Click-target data
=-=-=

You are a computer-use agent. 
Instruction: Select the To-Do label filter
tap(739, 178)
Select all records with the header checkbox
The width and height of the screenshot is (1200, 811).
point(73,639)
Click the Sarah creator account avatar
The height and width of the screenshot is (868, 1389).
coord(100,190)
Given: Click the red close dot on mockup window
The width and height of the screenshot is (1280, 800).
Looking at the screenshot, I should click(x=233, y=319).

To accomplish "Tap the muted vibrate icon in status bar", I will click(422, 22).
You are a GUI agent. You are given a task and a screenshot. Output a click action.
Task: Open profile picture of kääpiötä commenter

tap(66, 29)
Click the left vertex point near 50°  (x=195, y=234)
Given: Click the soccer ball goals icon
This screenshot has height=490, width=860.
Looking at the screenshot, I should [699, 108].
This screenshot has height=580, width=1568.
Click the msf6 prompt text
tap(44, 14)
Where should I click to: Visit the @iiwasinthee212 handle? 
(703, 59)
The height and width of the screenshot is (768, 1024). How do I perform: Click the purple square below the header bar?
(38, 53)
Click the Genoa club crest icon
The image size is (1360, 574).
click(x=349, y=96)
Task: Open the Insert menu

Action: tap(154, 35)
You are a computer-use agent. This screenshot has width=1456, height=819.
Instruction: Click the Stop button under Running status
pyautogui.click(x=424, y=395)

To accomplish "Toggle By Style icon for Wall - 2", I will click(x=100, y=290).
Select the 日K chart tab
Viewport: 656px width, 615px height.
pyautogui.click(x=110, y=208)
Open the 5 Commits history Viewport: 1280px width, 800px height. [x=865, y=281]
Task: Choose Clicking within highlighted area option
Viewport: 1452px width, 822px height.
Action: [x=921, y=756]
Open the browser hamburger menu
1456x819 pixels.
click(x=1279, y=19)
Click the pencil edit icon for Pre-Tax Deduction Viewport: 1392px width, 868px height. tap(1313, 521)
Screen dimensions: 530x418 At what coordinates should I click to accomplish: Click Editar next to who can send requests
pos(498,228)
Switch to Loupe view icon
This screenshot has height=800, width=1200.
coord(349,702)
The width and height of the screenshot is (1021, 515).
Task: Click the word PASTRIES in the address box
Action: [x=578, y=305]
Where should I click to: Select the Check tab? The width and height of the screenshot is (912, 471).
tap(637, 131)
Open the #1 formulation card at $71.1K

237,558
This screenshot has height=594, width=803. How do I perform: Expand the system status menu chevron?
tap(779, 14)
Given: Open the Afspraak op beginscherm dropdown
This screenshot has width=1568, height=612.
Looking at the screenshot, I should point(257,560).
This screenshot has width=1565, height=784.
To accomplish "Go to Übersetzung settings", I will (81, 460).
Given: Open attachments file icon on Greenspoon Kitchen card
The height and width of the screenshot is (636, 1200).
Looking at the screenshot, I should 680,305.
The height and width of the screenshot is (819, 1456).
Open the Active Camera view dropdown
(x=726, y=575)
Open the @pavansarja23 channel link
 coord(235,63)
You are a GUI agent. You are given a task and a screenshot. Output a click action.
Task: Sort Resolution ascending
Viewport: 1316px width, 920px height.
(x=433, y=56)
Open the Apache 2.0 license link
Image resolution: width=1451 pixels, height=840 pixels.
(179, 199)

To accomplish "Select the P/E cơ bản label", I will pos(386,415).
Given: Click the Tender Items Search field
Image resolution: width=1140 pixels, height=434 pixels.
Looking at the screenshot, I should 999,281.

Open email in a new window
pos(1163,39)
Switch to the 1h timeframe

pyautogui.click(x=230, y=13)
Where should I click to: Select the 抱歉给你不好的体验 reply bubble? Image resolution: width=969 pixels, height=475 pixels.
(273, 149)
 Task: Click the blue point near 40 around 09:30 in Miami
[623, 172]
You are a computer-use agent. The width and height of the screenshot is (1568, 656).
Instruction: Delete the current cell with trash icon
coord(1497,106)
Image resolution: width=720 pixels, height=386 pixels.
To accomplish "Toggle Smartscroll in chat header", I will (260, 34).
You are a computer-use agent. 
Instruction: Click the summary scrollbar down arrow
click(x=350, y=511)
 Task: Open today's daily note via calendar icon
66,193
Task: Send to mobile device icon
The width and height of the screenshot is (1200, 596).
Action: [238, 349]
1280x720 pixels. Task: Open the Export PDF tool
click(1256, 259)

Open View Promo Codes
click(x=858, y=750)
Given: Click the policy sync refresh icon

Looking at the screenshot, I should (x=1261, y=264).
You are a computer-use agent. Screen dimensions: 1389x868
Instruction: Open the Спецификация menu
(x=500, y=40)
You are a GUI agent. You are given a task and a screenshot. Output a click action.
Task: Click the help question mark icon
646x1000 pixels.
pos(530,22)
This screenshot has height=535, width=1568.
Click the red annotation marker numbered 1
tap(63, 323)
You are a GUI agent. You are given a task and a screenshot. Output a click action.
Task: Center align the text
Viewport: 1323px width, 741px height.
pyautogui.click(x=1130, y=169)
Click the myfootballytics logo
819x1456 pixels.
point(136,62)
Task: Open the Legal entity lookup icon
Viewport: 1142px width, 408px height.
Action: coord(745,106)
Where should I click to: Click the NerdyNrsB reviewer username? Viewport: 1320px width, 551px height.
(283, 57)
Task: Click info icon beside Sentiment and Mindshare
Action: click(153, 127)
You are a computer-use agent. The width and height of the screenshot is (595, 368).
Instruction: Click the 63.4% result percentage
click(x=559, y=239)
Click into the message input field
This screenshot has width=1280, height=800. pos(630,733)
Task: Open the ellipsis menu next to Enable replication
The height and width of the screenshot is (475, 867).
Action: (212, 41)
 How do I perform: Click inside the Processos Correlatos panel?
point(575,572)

=-=-=

Task to complete = Reproduce all of the records above verbatim, line for line.

Response to the exercise =
You are a computer-use agent. 
Instruction: Select the To-Do label filter
tap(739, 178)
Select all records with the header checkbox
The width and height of the screenshot is (1200, 811).
point(73,639)
Click the Sarah creator account avatar
The height and width of the screenshot is (868, 1389).
coord(100,190)
Given: Click the red close dot on mockup window
The width and height of the screenshot is (1280, 800).
Looking at the screenshot, I should click(x=233, y=319).

To accomplish "Tap the muted vibrate icon in status bar", I will click(422, 22).
You are a GUI agent. You are given a task and a screenshot. Output a click action.
Task: Open profile picture of kääpiötä commenter

tap(66, 29)
Click the left vertex point near 50°  (x=195, y=234)
Given: Click the soccer ball goals icon
This screenshot has height=490, width=860.
Looking at the screenshot, I should [699, 108].
This screenshot has height=580, width=1568.
Click the msf6 prompt text
tap(44, 14)
Where should I click to: Visit the @iiwasinthee212 handle? 
(703, 59)
The height and width of the screenshot is (768, 1024). How do I perform: Click the purple square below the header bar?
(38, 53)
Click the Genoa club crest icon
The image size is (1360, 574).
click(x=349, y=96)
Task: Open the Insert menu

Action: tap(154, 35)
You are a computer-use agent. This screenshot has width=1456, height=819.
Instruction: Click the Stop button under Running status
pyautogui.click(x=424, y=395)

To accomplish "Toggle By Style icon for Wall - 2", I will click(x=100, y=290).
Select the 日K chart tab
Viewport: 656px width, 615px height.
pyautogui.click(x=110, y=208)
Open the 5 Commits history Viewport: 1280px width, 800px height. [x=865, y=281]
Task: Choose Clicking within highlighted area option
Viewport: 1452px width, 822px height.
Action: [x=921, y=756]
Open the browser hamburger menu
1456x819 pixels.
click(x=1279, y=19)
Click the pencil edit icon for Pre-Tax Deduction Viewport: 1392px width, 868px height. tap(1313, 521)
Screen dimensions: 530x418 At what coordinates should I click to accomplish: Click Editar next to who can send requests
pos(498,228)
Switch to Loupe view icon
This screenshot has height=800, width=1200.
coord(349,702)
The width and height of the screenshot is (1021, 515).
Task: Click the word PASTRIES in the address box
Action: [x=578, y=305]
Where should I click to: Select the Check tab? The width and height of the screenshot is (912, 471).
tap(637, 131)
Open the #1 formulation card at $71.1K

237,558
This screenshot has height=594, width=803. How do I perform: Expand the system status menu chevron?
tap(779, 14)
Given: Open the Afspraak op beginscherm dropdown
This screenshot has width=1568, height=612.
Looking at the screenshot, I should point(257,560).
This screenshot has width=1565, height=784.
To accomplish "Go to Übersetzung settings", I will (81, 460).
Given: Open attachments file icon on Greenspoon Kitchen card
The height and width of the screenshot is (636, 1200).
Looking at the screenshot, I should 680,305.
The height and width of the screenshot is (819, 1456).
Open the Active Camera view dropdown
(x=726, y=575)
Open the @pavansarja23 channel link
 coord(235,63)
You are a GUI agent. You are given a task and a screenshot. Output a click action.
Task: Sort Resolution ascending
Viewport: 1316px width, 920px height.
(x=433, y=56)
Open the Apache 2.0 license link
Image resolution: width=1451 pixels, height=840 pixels.
(179, 199)

To accomplish "Select the P/E cơ bản label", I will pos(386,415).
Given: Click the Tender Items Search field
Image resolution: width=1140 pixels, height=434 pixels.
Looking at the screenshot, I should 999,281.

Open email in a new window
pos(1163,39)
Switch to the 1h timeframe

pyautogui.click(x=230, y=13)
Where should I click to: Select the 抱歉给你不好的体验 reply bubble? Image resolution: width=969 pixels, height=475 pixels.
(273, 149)
 Task: Click the blue point near 40 around 09:30 in Miami
[623, 172]
You are a computer-use agent. The width and height of the screenshot is (1568, 656).
Instruction: Delete the current cell with trash icon
coord(1497,106)
Image resolution: width=720 pixels, height=386 pixels.
To accomplish "Toggle Smartscroll in chat header", I will (260, 34).
You are a computer-use agent. 
Instruction: Click the summary scrollbar down arrow
click(x=350, y=511)
 Task: Open today's daily note via calendar icon
66,193
Task: Send to mobile device icon
The width and height of the screenshot is (1200, 596).
Action: [238, 349]
1280x720 pixels. Task: Open the Export PDF tool
click(1256, 259)

Open View Promo Codes
click(x=858, y=750)
Given: Click the policy sync refresh icon

Looking at the screenshot, I should (x=1261, y=264).
You are a computer-use agent. Screen dimensions: 1389x868
Instruction: Open the Спецификация menu
(x=500, y=40)
You are a GUI agent. You are given a task and a screenshot. Output a click action.
Task: Click the help question mark icon
646x1000 pixels.
pos(530,22)
This screenshot has height=535, width=1568.
Click the red annotation marker numbered 1
tap(63, 323)
You are a GUI agent. You are given a task and a screenshot. Output a click action.
Task: Center align the text
Viewport: 1323px width, 741px height.
pyautogui.click(x=1130, y=169)
Click the myfootballytics logo
819x1456 pixels.
point(136,62)
Task: Open the Legal entity lookup icon
Viewport: 1142px width, 408px height.
Action: coord(745,106)
Where should I click to: Click the NerdyNrsB reviewer username? Viewport: 1320px width, 551px height.
(283, 57)
Task: Click info icon beside Sentiment and Mindshare
Action: click(153, 127)
You are a computer-use agent. The width and height of the screenshot is (595, 368).
Instruction: Click the 63.4% result percentage
click(x=559, y=239)
Click into the message input field
This screenshot has width=1280, height=800. pos(630,733)
Task: Open the ellipsis menu next to Enable replication
The height and width of the screenshot is (475, 867).
Action: (212, 41)
 How do I perform: Click inside the Processos Correlatos panel?
point(575,572)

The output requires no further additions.